Capivo. Dire che Christy ha problemi di nervi è un grosso eufemismo.

«Questa sensazione mi tormenta ventiquattr’ore su ventiquattro, ogni giorno, e fumare mi calma. Davvero».

«Ma di che stai parlando, Christy? Mi pare che stai cercando di farmi capire qualcosa, però senza dirmi di preciso cosa». Era una sensazione che avevo la maggior parte delle volte che parlavamo.

«Ti sto solo dicendo che se davvero vuoi provare ad accompagnarmi a casa, la strada è lunga».

«Certo che ti voglio accompagnare a casa, topolino».

«Davvero? Sei sicuro?» mi chiese, mordendosi le unghie.

Io annuii.

«Be’, anch’io ti voglio portare a casa con me».

«Perfetto».

«No, dico sul serio.
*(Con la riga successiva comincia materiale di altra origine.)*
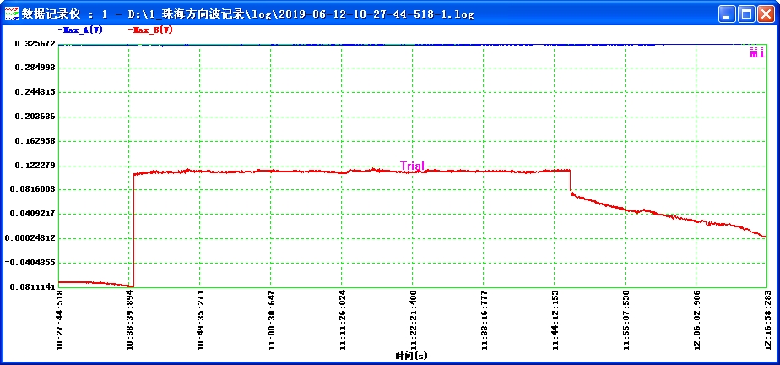Close the data recorder window

coord(766,14)
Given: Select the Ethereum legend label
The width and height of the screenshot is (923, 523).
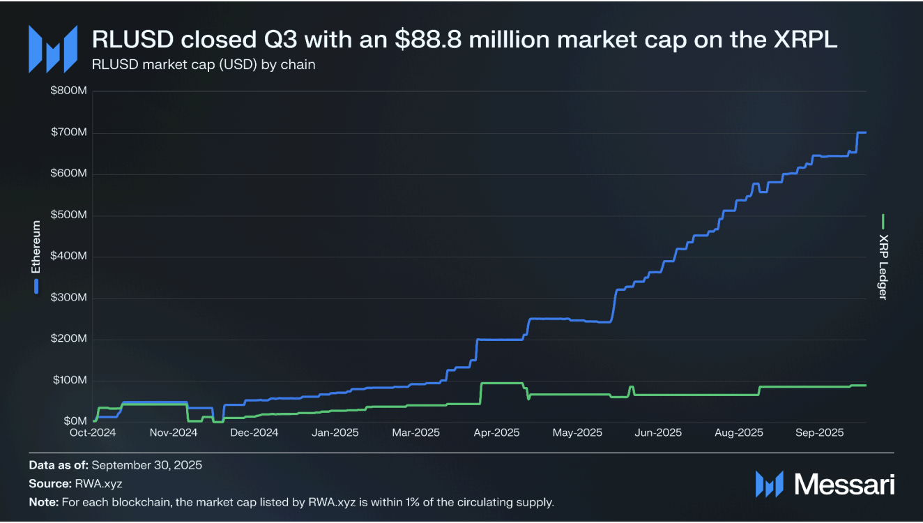Looking at the screenshot, I should point(37,247).
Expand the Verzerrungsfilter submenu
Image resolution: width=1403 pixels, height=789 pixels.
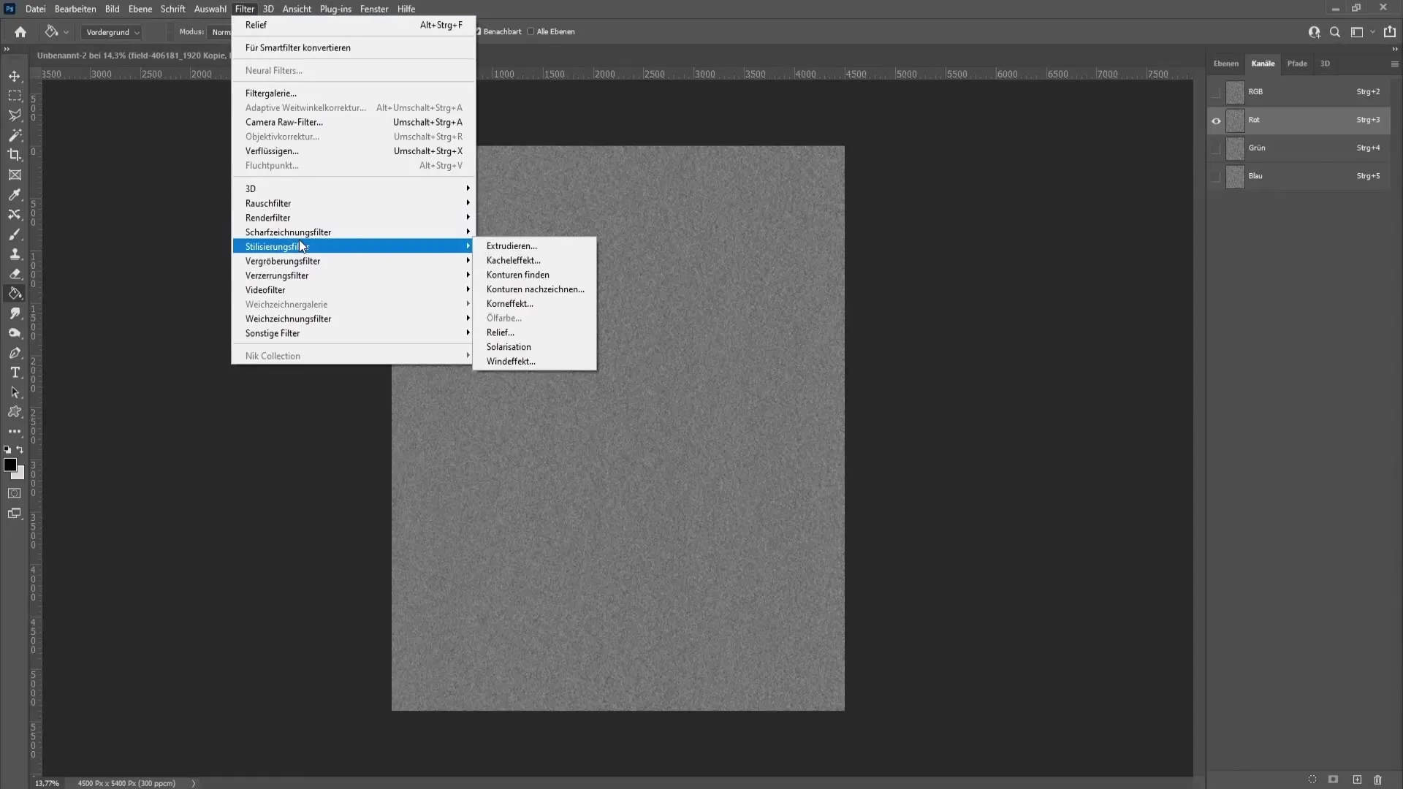(x=276, y=275)
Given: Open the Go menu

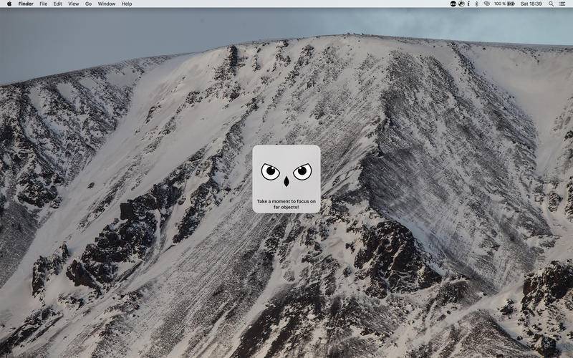Looking at the screenshot, I should (88, 4).
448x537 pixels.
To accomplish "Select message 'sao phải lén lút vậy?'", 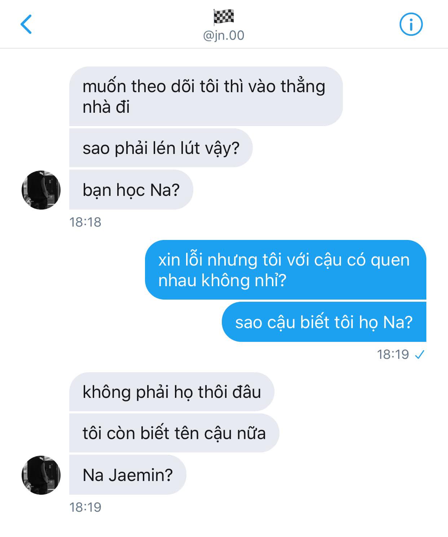I will [161, 148].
Come facciamo con l’esercito?» chiese Christy.

«Non lo so. Penso che chiederò il congedo». Ero a disagio, ora che il centro della conversazione si era spostato su di me.

«Sei convinto che è questo che vuoi?» chiese lei.

«Sono sicuro che lì non ci voglio tornare» dissi sottovoce. Era la verità. Avevo bisogno di passare ad altro, questo era chiaro come il sole. In quel momento non avevo nemmeno paura. Avevo accanto un’amica, non mi serviva altro. Se avessi avuto la forza di andare avanti e uscire dal ristorante, pensavo che mi sarei trasformato in una persona del tutto nuova. La mia unica paura, che restava ancora sepolta in fondo allo stomaco, era: Chi sarebbe stata quella persona?

«Io ti amo per quello che sei, Jimmy, e non c’è niente di te che ho bisogno di veder cambiare. Ma tu cambierai comunque» disse Christy, come se stesse rispondendo ai miei pensieri. «A tutti e due succederà qualcosa. Io voglio fare solo quello che sembra giusto a te, ma se davvero mai ci sposeremo, se avrò questa bambina, prima ci sono certe cose che secondo me dovremmo fare per prepararci. Per esempio, avrò bisogno di conoscere tua madre, vedere la tua città, visitare la tomba di tuo padre. Io credo che sia importante».

«No, queste cose lasciamole perdere» dissi, ed era la frase più naturale e istintiva che mi fosse mai uscita di bocca.

«Invece le dovremmo fare» disse Christy, accavallando le gambe sul divanetto rosso dell’Howard Johnson’s. «Andiamo a dire a tua madre che aspetto un figlio, sistemiamo la faccenda con l’esercito, affrontiamo i vari problemi, insomma. Poi partiamo per il Texas. Dobbiamo cominciare con il piede giusto. È tutta la vita che mi pare di cominciare sempre da una posizione statica. Non costruisco mai su delle fondamenta già salde. No, mi tocca sempre lasciarmi una cosa alle spalle e» schioccò le dita «ricominciare da zero».

«Non c’è bisogno che andiamo in Ohio» ripetei.

«Secondo me sì» ribatté lei con calma.

Abbassai gli occhi e tirai su una delle patatine fritte rimaste. Mia madre, pensai. Che palle.

La bambina del tavolo accanto stava indicando il vecchio cane stanco legato alla grata della sartoria. I miei occhi seguirono il suo ditino. Mi pareva che l’animale fosse un labrador nero in paziente attesa del padrone.

«Papà» strillò la bambina, «chi c’è dentro al cane?»